なので、モンスターパニックなのですが、サイコスリラー的な色合いが非常に強いです。
「狂っているのはカラスなのか、自分なのか」と追い詰められますが、主人公の言動に整合性がないため自業自得のように思えて、まったくストーリーにのめり込め無いという悪循環。
90分の長さが3時間にも4時間にも感じられるくらい見ていて苦痛でした。
終わり方もあっけなく、それで終わり?と目を疑いたくなります。
なんというか煽るだけ煽っておきながらカタルシスなく終る感じです。
そもそもラストシーンでは100万羽単位のカラスが集まるのですが、いくら繁殖力が強いとはいえ40羽のカラスがそこまで増えるというのは…。

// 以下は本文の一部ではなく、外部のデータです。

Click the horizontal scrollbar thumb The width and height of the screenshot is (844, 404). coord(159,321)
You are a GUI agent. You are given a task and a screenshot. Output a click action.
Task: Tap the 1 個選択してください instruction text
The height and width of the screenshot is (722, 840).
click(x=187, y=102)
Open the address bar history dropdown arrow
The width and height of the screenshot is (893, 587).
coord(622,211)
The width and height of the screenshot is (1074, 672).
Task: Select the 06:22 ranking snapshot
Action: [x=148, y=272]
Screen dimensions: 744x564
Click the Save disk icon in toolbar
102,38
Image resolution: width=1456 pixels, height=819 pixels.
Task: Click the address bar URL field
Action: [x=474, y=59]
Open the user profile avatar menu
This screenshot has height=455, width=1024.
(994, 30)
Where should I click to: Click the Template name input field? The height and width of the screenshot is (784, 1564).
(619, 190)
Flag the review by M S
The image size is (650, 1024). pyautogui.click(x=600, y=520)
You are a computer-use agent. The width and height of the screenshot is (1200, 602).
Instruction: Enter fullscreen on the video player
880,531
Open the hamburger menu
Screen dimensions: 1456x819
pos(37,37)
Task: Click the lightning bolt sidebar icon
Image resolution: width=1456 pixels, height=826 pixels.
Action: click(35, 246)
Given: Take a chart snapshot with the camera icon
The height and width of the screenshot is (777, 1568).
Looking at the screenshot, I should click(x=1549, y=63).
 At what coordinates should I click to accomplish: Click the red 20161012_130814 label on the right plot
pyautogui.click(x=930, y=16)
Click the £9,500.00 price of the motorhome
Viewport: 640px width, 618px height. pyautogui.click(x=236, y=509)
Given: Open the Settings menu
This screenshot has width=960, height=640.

それからこれは国内配給元のアルバトロスの問題かもしれませんが、日本語字幕がどうも中途半端に思えます。
セリフは長々としゃべっているにも関わらず、字幕は少しだけ。
また字幕に乗らない会話もあり、どうも字幕だけでは話の筋が釈然としない部分が頻出します。
これが英語ならまだ耳で聞いて内容を補完できるのですが、ドイツ語だとそれも無理。
なので日本語吹き替えで見た方がまだ理解できるのかもしれません。
それにしても、主役の女性をどこかで見たなぁと思ったら、「ソーラー・ストライク サード・インパクト」でも主役だった人じゃないですか。
「マナツの冒険」にも出ていましたが、ドイツでは有名な女優さんなのかな?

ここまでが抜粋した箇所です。